[Rows from a dataset]
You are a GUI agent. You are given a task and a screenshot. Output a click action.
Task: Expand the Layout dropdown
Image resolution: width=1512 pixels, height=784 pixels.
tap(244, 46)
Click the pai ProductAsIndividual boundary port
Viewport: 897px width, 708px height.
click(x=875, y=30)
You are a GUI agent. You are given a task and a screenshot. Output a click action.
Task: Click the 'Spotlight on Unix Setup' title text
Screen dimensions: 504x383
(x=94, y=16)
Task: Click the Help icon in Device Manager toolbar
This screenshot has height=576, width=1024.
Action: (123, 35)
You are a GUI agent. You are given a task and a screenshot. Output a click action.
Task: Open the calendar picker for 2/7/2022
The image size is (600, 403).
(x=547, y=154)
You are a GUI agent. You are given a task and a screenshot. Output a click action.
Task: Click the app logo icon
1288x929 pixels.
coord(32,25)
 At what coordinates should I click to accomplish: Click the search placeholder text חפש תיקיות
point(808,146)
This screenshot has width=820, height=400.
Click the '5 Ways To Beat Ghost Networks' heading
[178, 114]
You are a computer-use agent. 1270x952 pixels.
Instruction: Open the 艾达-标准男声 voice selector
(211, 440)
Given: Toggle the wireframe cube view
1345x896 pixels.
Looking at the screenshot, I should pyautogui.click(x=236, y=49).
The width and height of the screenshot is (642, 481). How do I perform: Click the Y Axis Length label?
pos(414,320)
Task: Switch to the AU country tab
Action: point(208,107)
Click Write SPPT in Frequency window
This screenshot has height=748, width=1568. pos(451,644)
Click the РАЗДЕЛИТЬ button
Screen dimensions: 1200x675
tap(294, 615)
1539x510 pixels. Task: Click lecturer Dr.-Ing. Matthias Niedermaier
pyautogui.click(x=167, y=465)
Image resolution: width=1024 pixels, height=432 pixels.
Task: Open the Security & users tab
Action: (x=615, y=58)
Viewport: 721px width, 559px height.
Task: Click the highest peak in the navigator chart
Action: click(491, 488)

→ **EXERCISE DETAILS**
Print every line of the listing above exactly as it appears, keeping the same order.

→ **ANSWER TO THIS EXERCISE**
You are a GUI agent. You are given a task and a screenshot. Output a click action.
Task: Expand the Layout dropdown
Image resolution: width=1512 pixels, height=784 pixels.
tap(244, 46)
Click the pai ProductAsIndividual boundary port
Viewport: 897px width, 708px height.
click(x=875, y=30)
You are a GUI agent. You are given a task and a screenshot. Output a click action.
Task: Click the 'Spotlight on Unix Setup' title text
Screen dimensions: 504x383
(x=94, y=16)
Task: Click the Help icon in Device Manager toolbar
This screenshot has height=576, width=1024.
Action: (123, 35)
You are a GUI agent. You are given a task and a screenshot. Output a click action.
Task: Open the calendar picker for 2/7/2022
The image size is (600, 403).
(x=547, y=154)
You are a GUI agent. You are given a task and a screenshot. Output a click action.
Task: Click the app logo icon
1288x929 pixels.
coord(32,25)
 At what coordinates should I click to accomplish: Click the search placeholder text חפש תיקיות
point(808,146)
This screenshot has width=820, height=400.
Click the '5 Ways To Beat Ghost Networks' heading
[178, 114]
You are a computer-use agent. 1270x952 pixels.
Instruction: Open the 艾达-标准男声 voice selector
(211, 440)
Given: Toggle the wireframe cube view
1345x896 pixels.
Looking at the screenshot, I should pyautogui.click(x=236, y=49).
The width and height of the screenshot is (642, 481). How do I perform: Click the Y Axis Length label?
pos(414,320)
Task: Switch to the AU country tab
Action: point(208,107)
Click Write SPPT in Frequency window
This screenshot has height=748, width=1568. pos(451,644)
Click the РАЗДЕЛИТЬ button
Screen dimensions: 1200x675
tap(294, 615)
1539x510 pixels. Task: Click lecturer Dr.-Ing. Matthias Niedermaier
pyautogui.click(x=167, y=465)
Image resolution: width=1024 pixels, height=432 pixels.
Task: Open the Security & users tab
Action: (x=615, y=58)
Viewport: 721px width, 559px height.
Task: Click the highest peak in the navigator chart
Action: click(491, 488)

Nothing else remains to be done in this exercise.